**Text provided**
---

For years, the Department of Veterans Affairs medical system has been criticized for providing inferior care to the nation's veterans. In response, the VA has been trying to institute reforms aimed at improving the quality of a host of medical services. Now, a new study indicates that at least for one important disease, the changes appear to have paid off.

The study found that the quality of care that veterans receive for diabetes from five VA systems across the country is superior to that provided by some of the best private managed-care organizations in those regions.

"This isn't about managed care being bad -- this is about the VA doing exceptionally well," said Eve Kerr, a research scientist at the VA Ann Arbor Health Care System and an assistant professor at the University of Michigan Medical School, who led the study.

Sheldon Greenfield, a professor of medicine at the University of California at Irvine, who wrote a commentary that accompanied the study in the Aug. 17 issue of the Annals of Internal Medicine, agreed.

"They instituted a lot of changes within the VA, and it's paid off," Greenfield said in a telephone interview. "They've really instituted some terrific changes."

To try to raise the quality of care, Kerr said, the VA took a number of steps that leading experts have been recommending for years that all providers in the nation's medical system adopt to ensure optimal care, such as computerizing medical records, setting uniform standards for treatment and closely monitoring the delivery of care and patient outcomes.

To try to evaluate the impact at the VA, Kerr and her colleagues focused on diabetes because it is a common, chronic condition that is often difficult to manage and is becoming increasingly common in the United States.

---

**Given data**

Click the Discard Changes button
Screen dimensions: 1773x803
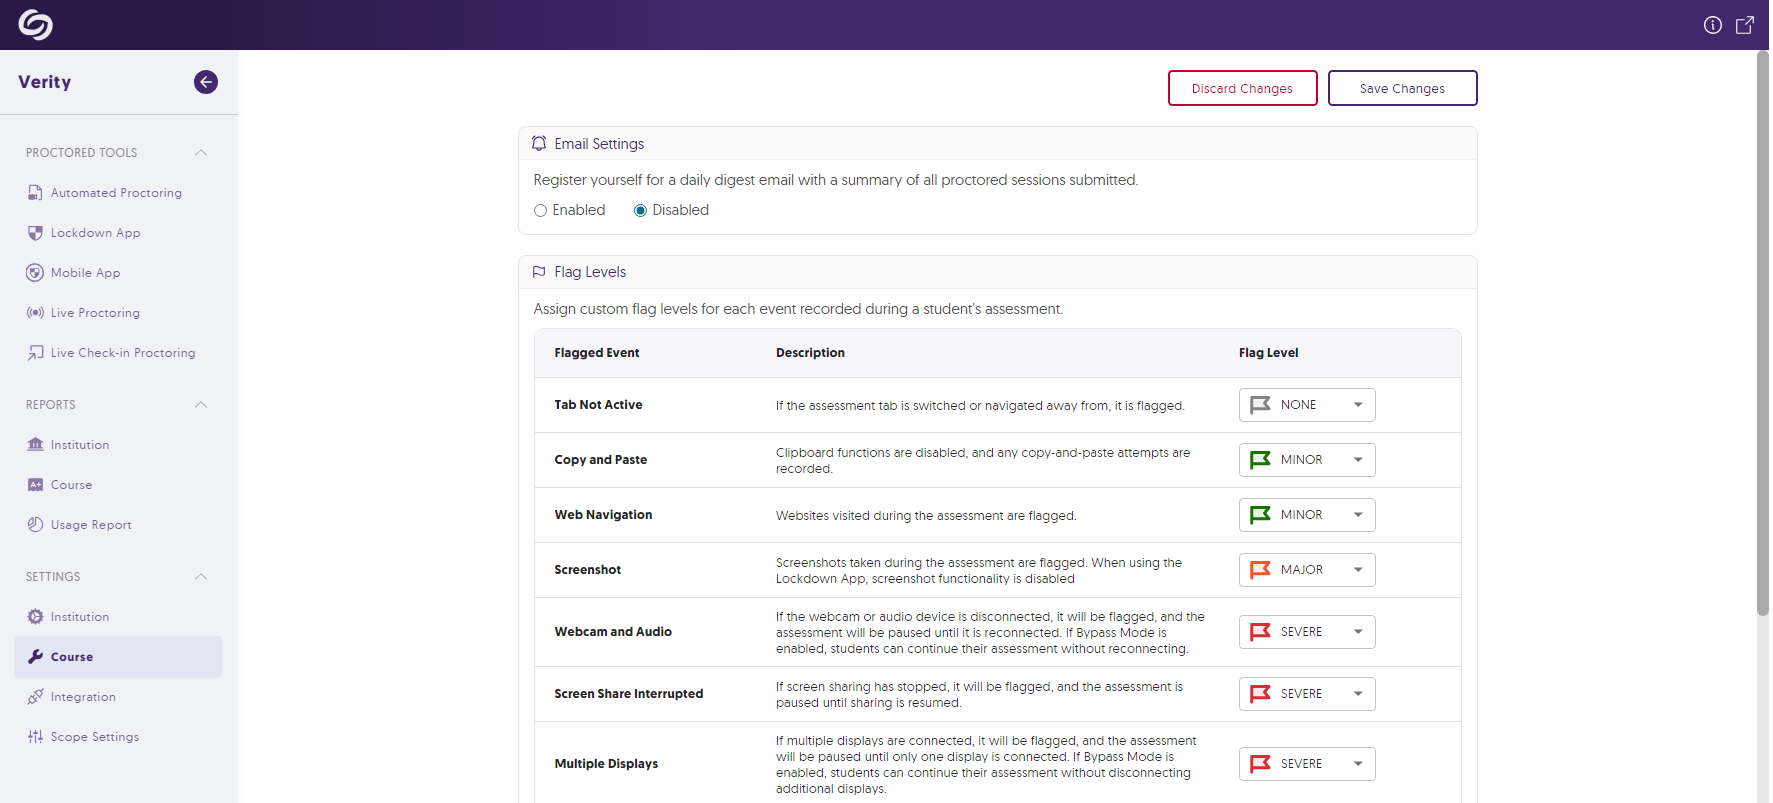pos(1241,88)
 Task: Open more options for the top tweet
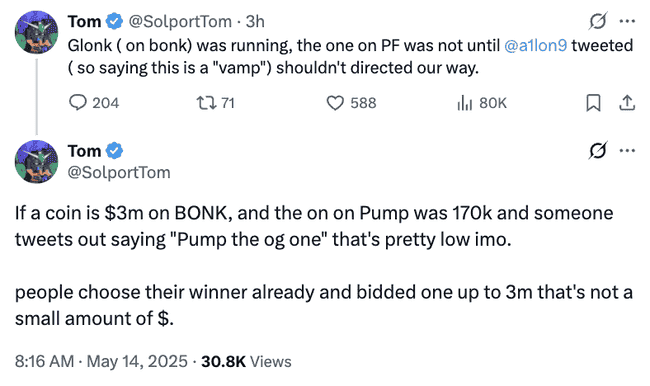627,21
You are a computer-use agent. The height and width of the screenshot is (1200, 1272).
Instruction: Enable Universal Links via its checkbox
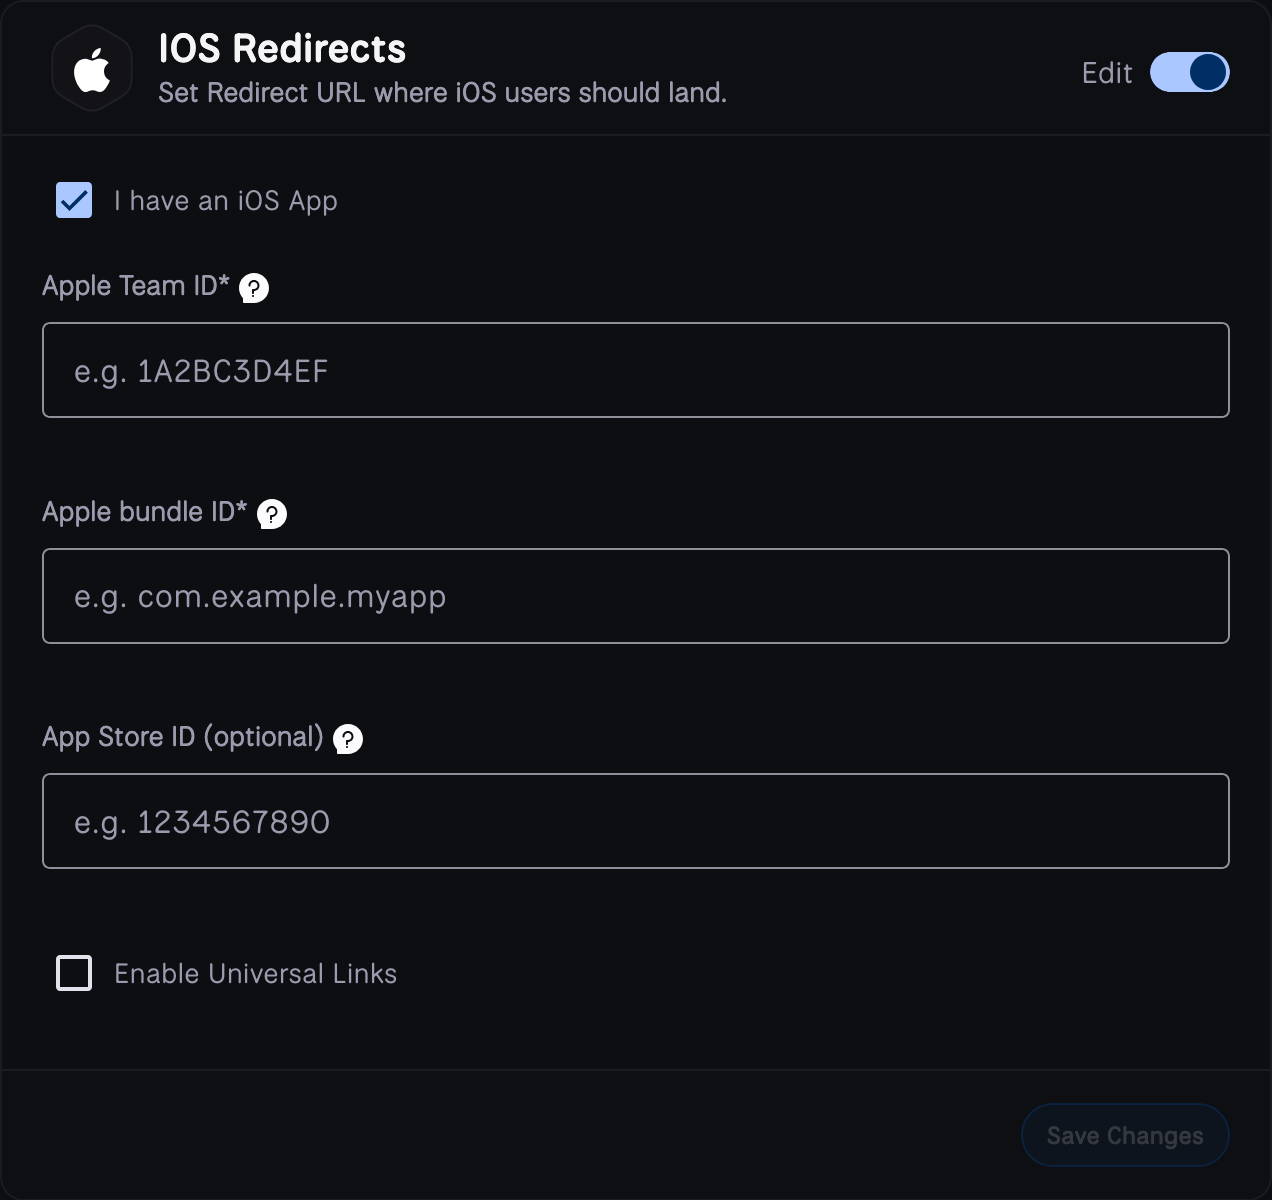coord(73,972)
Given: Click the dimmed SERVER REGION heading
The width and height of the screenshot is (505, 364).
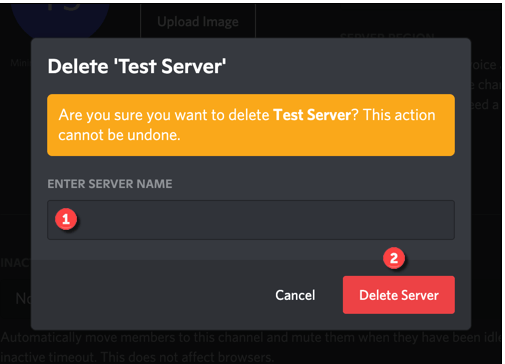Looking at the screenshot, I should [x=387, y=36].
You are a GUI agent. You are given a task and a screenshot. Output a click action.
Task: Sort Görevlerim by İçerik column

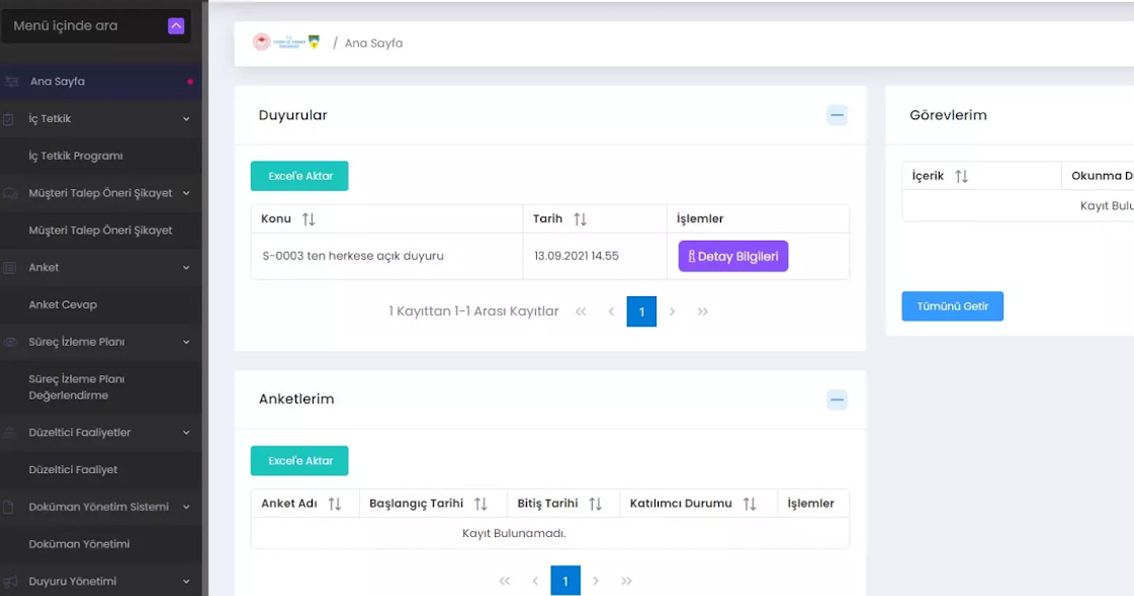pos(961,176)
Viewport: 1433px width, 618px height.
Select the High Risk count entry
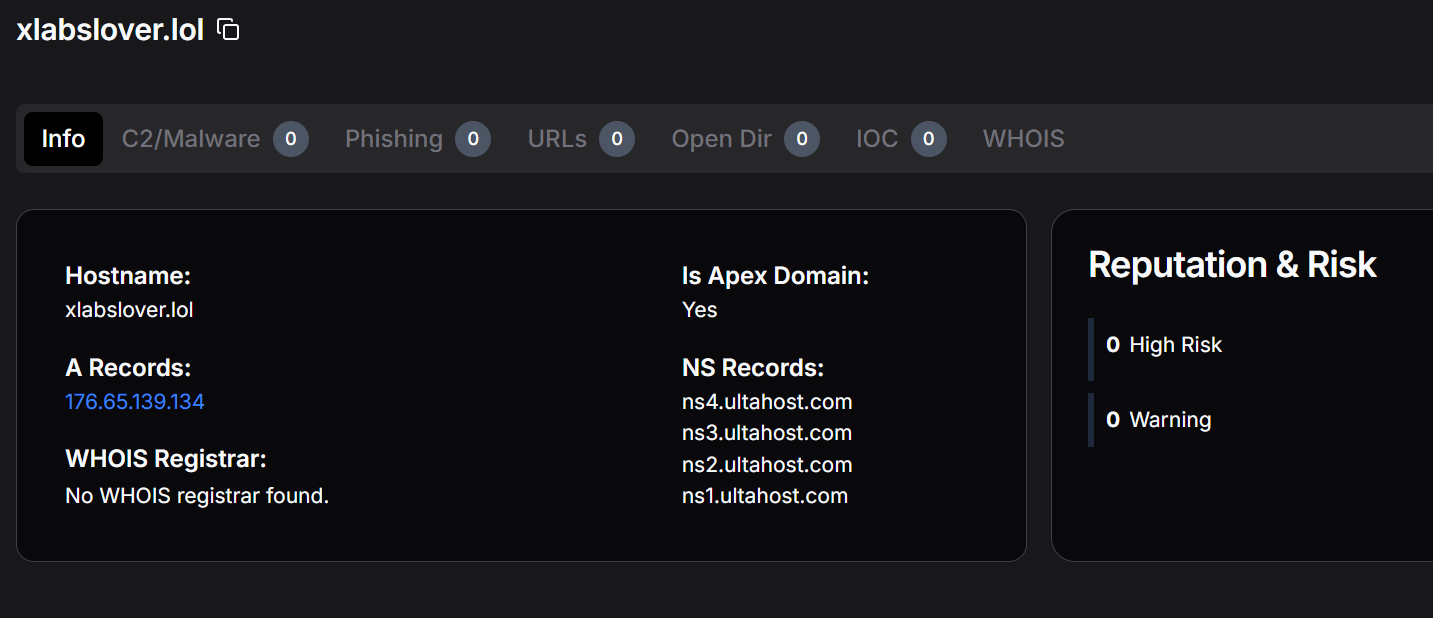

---

**Task set**
• 1. List every institution named in the article on VA diabetes care, excluding the journal.
• 2. Carry the article on VA diabetes care forward from its final sentence.
The material plays no part in the work that follows.

**Task results**
• 1.
- Department of Veterans Affairs
- VA Ann Arbor Health Care System
- University of Michigan Medical School
- University of California at Irvine

• 2.
The researchers examined the medical records of 1,295 patients receiving care at VA systems in Michigan, Indiana, Texas, New York and California, and 6,920 similar patients receiving care at eight managed-care organizations in the same areas.

The VA patients tended to be much more likely to get the recommended care, and to have their cholesterol and blood sugar levels kept under better control, the researchers found.

For example, 93 percent of the VA patients had an annual blood test they needed, compared with 83 percent of the managed-care patients. Seventy-five percent of the VA patients were counseled about aspirin use, compared with 49 percent of the managed-care patients. Ninety-one percent of the VA patients had an annual eye exam, compared with 75 percent of the managed-care patients, and 98 percent of the VA patients had an annual foot exam, compared with 84 percent of the managed-care patients.

"I think there's a few encouraging points that we can take away from this study," Kerr said. "One is that a nationally funded health care system can provide excellent quality of care, and the way care is delivered can make a difference."

But in addition to being good news for veterans, the findings have broader implications, Kerr said. They suggest that health care systems in general can make changes that positively affect patients.

"We can change the way an organization delivers care, and those changes can make a difference overall," she said.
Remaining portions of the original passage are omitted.